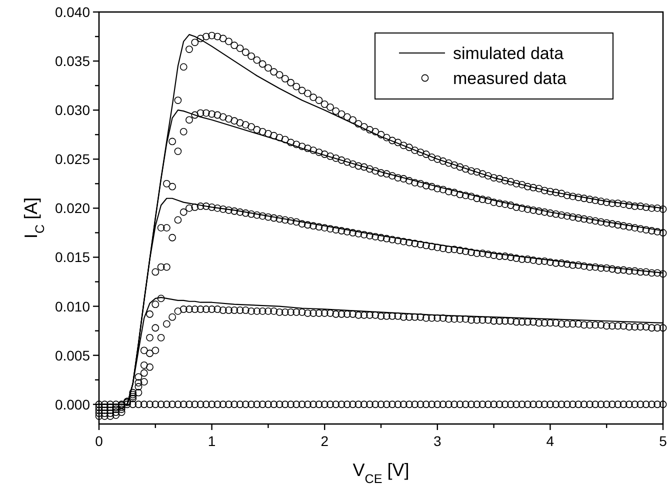 The width and height of the screenshot is (667, 500). I want to click on x-tick-label: 2, so click(324, 441).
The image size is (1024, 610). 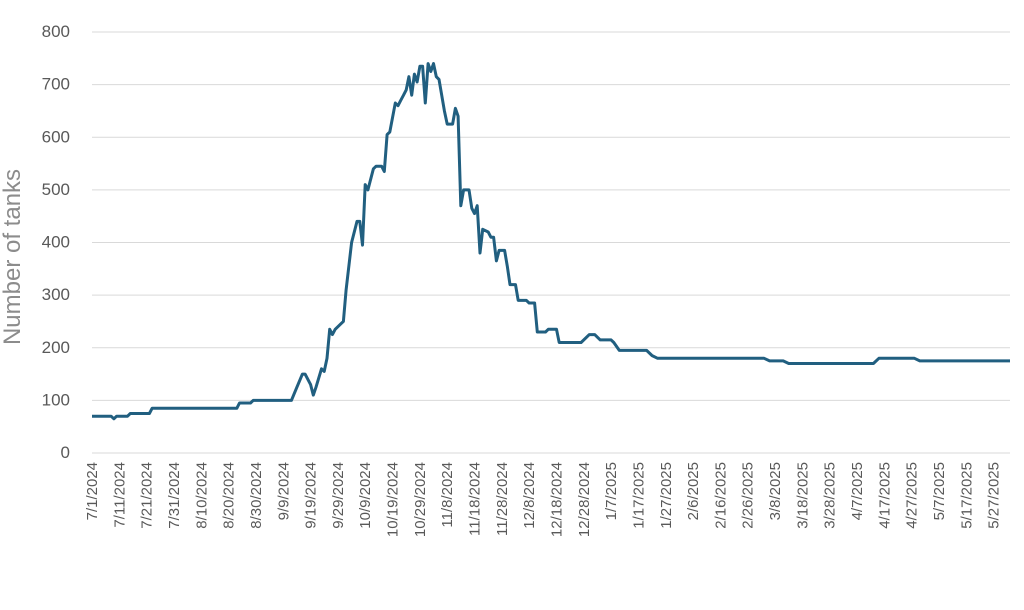 I want to click on x-tick-label: 7/21/2024, so click(x=148, y=496).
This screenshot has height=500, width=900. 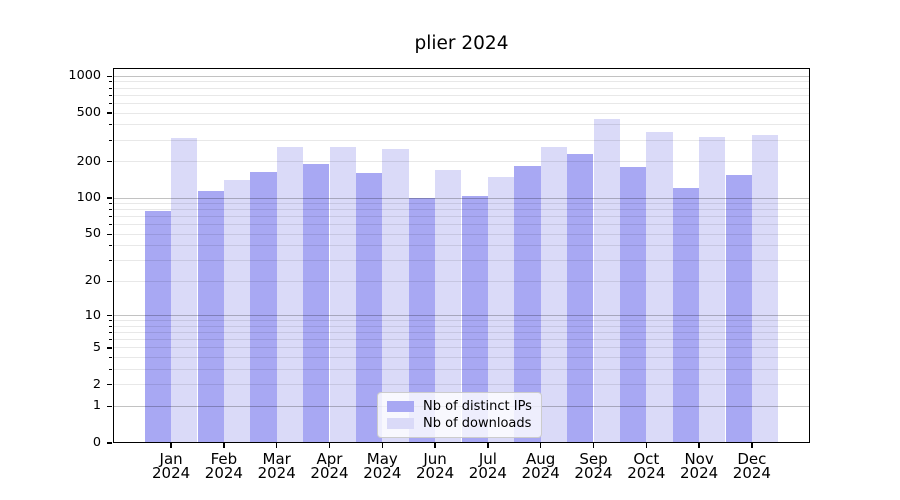 I want to click on x-tick-label: Sep 2024, so click(x=594, y=466).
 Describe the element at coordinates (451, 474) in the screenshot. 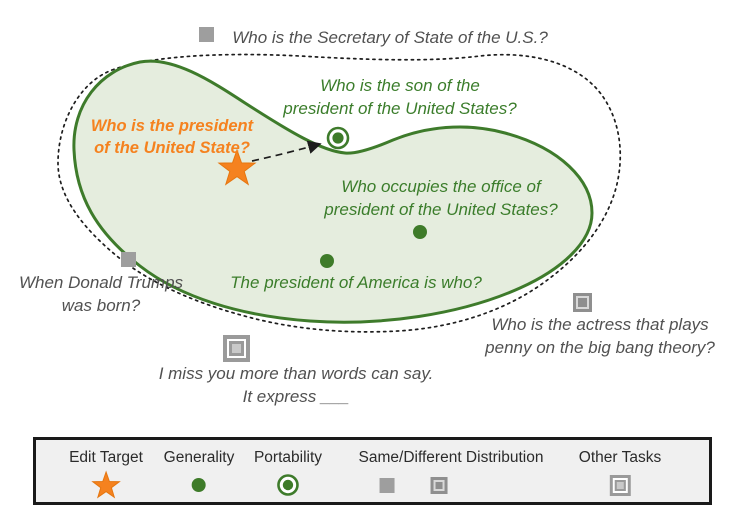

I see `legend-item-same-different-distribution: Same/Different Distribution` at that location.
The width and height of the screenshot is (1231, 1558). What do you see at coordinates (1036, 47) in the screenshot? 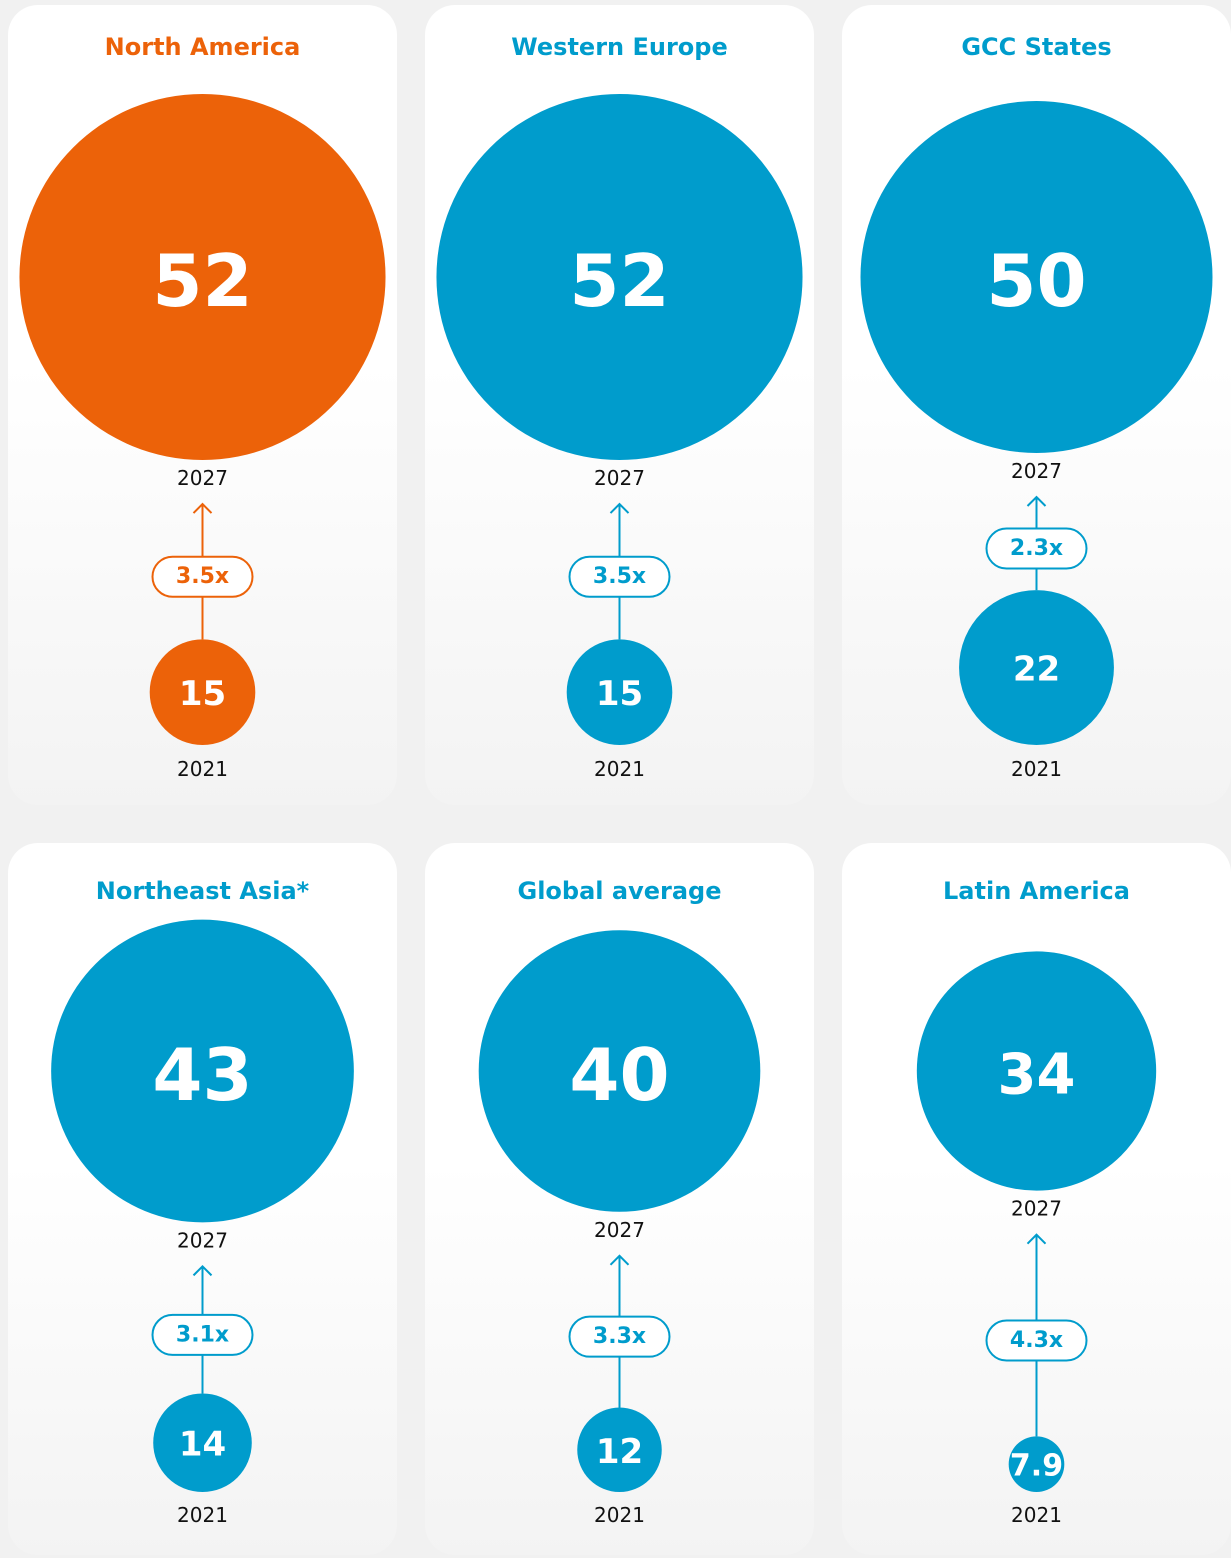
I see `panel-title: GCC States` at bounding box center [1036, 47].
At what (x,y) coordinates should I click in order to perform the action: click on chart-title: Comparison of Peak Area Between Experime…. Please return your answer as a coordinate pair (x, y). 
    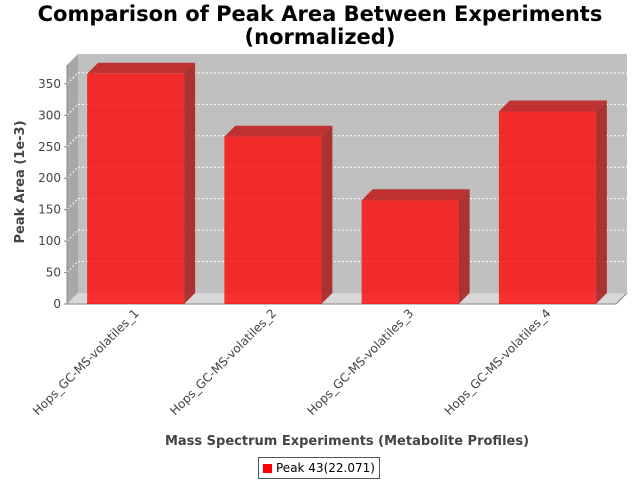
    Looking at the image, I should click on (320, 14).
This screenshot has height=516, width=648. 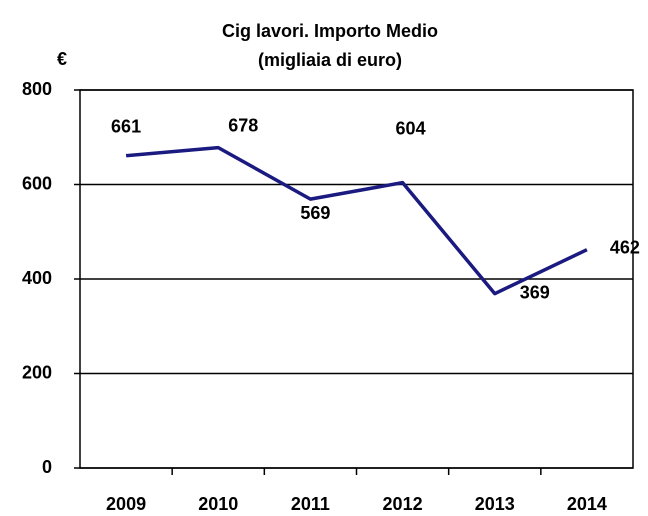 What do you see at coordinates (403, 504) in the screenshot?
I see `x-tick-label: 2012` at bounding box center [403, 504].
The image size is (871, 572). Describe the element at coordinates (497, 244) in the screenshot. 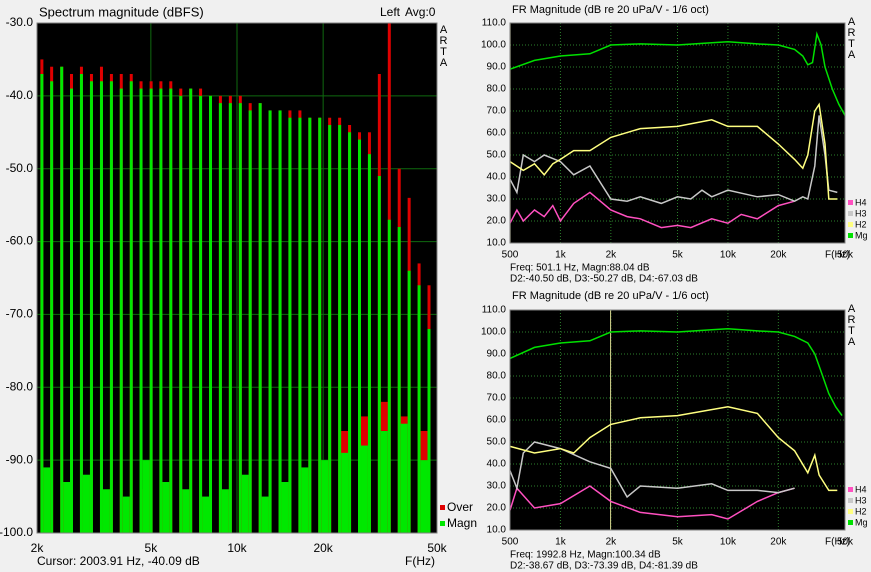

I see `y-tick-label: 10.0` at that location.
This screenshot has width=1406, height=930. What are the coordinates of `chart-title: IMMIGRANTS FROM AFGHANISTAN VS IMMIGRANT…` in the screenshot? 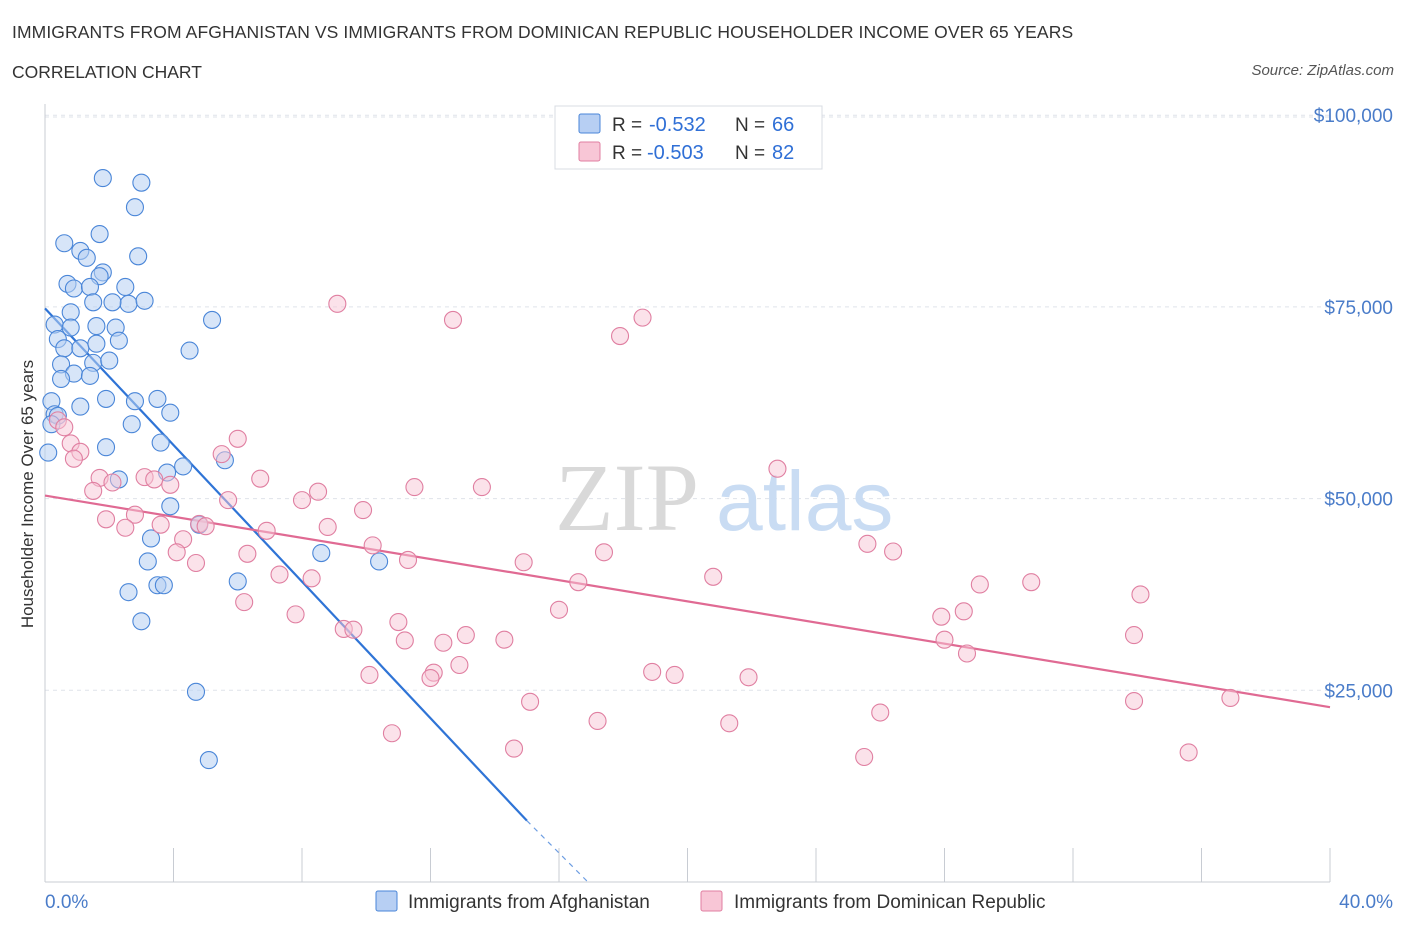 It's located at (543, 32).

# [Task goal]
Gather every line in the material above that contains the word "should", and list those lines.

# [Written answer]
At what (x,y) coordinates should I click in order to perform the action: click on chart-title: Comparison of Peak Area Between Experime…. Please return your answer as a coordinate pair (x, y). 
    Looking at the image, I should click on (320, 14).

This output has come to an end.